Below are some records. How many of their lines contain the string "icon"? Give the number only.

+++ RECORD EXTRACTS +++

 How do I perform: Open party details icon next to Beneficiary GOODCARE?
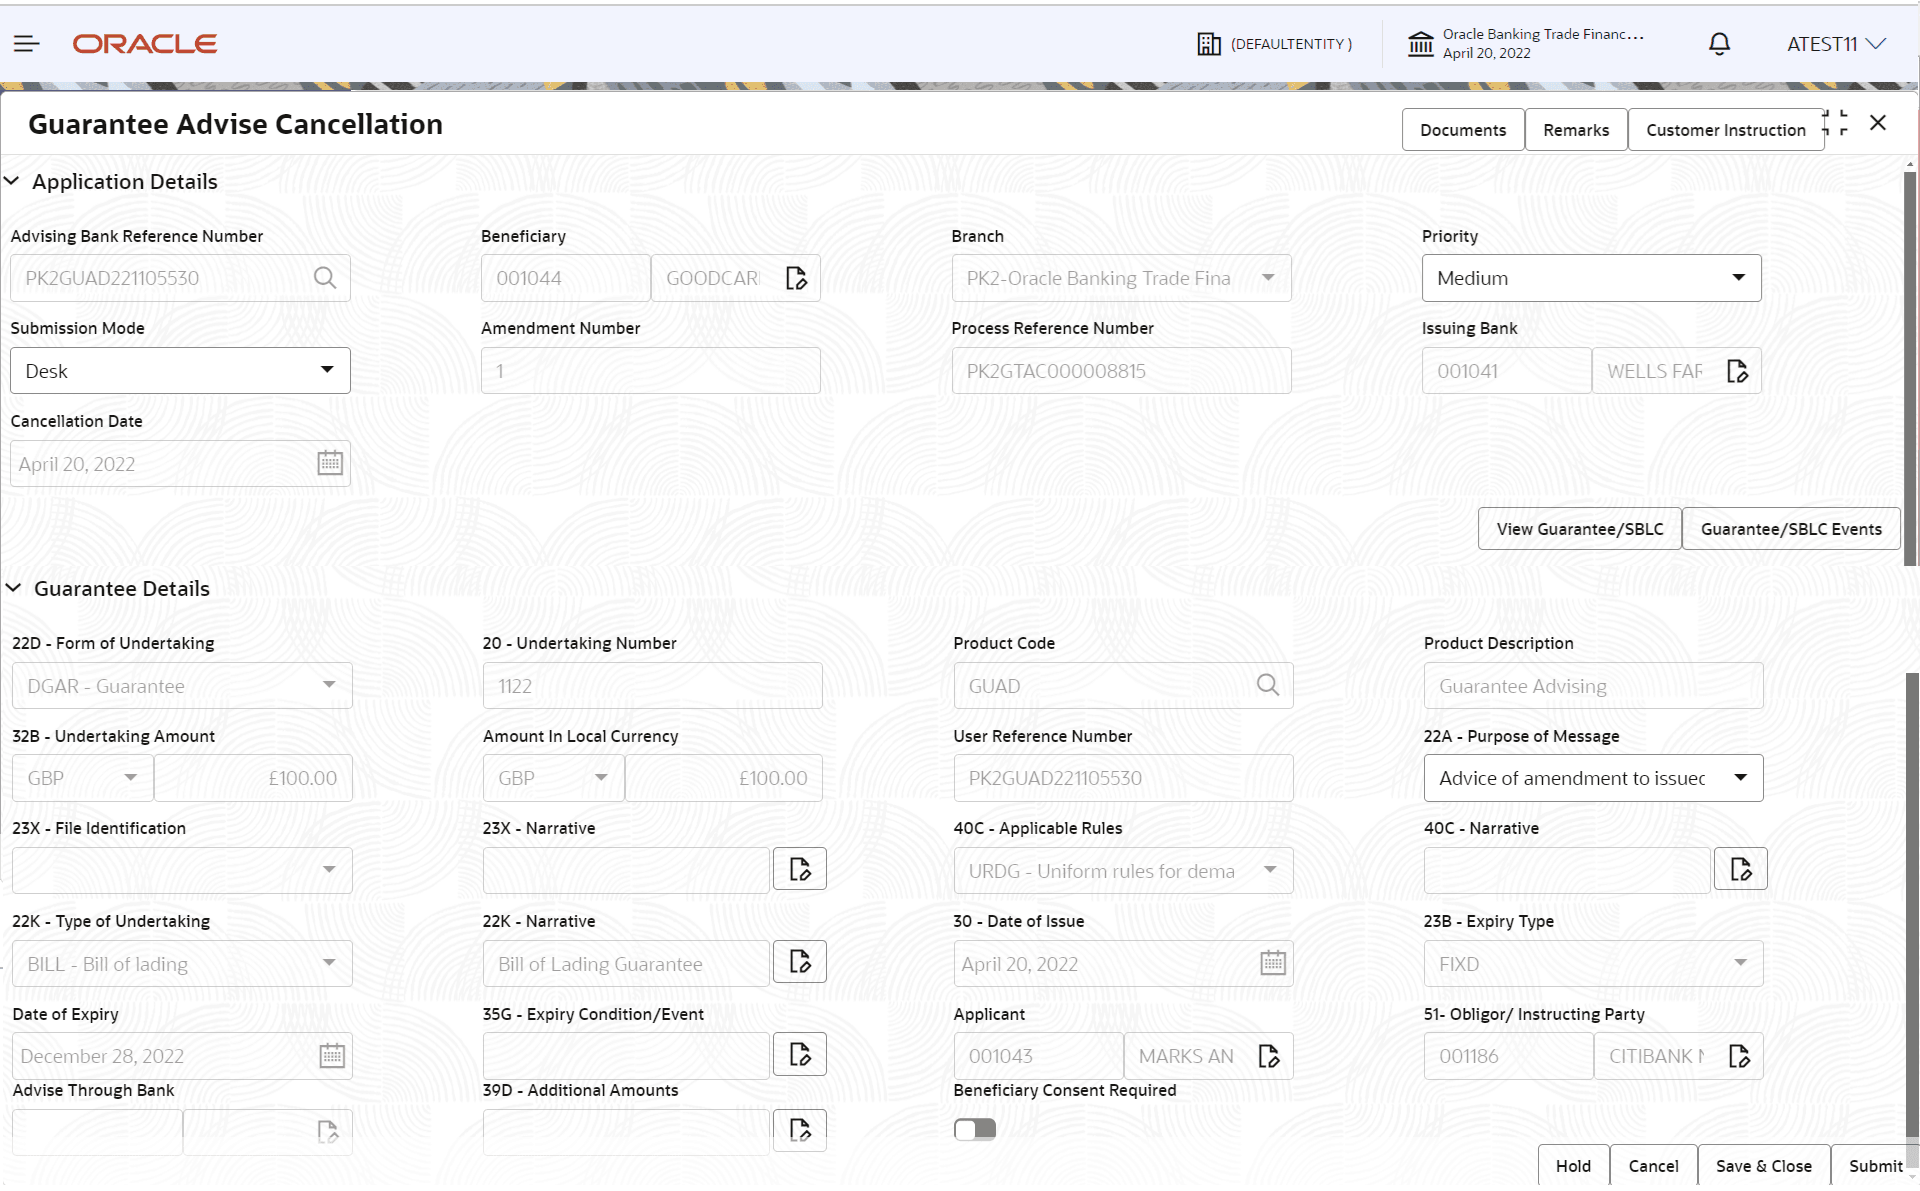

+++
+++ RECORD EXTRACTS +++

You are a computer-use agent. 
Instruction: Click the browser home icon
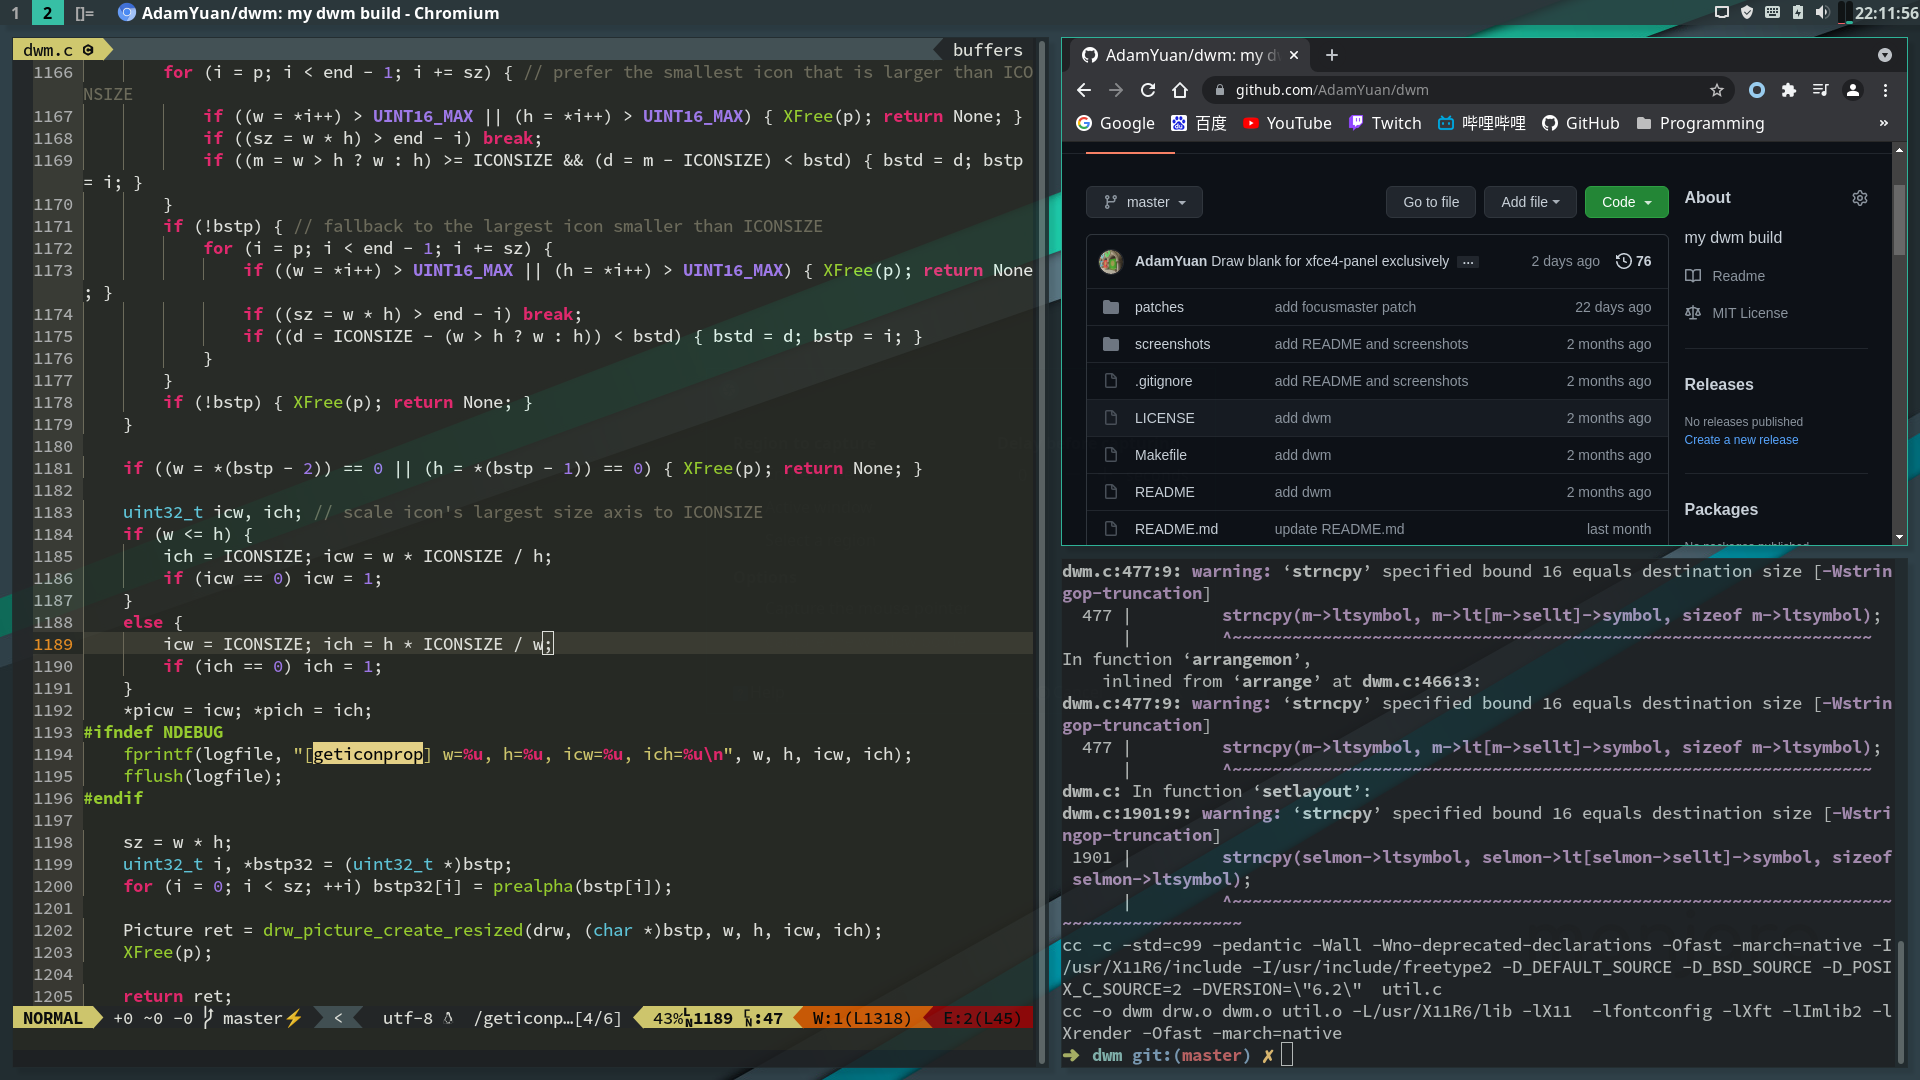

+++
+++ RECORD EXTRACTS +++

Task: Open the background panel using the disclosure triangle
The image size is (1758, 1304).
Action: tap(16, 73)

+++

- **TASK OUTPUT**:
2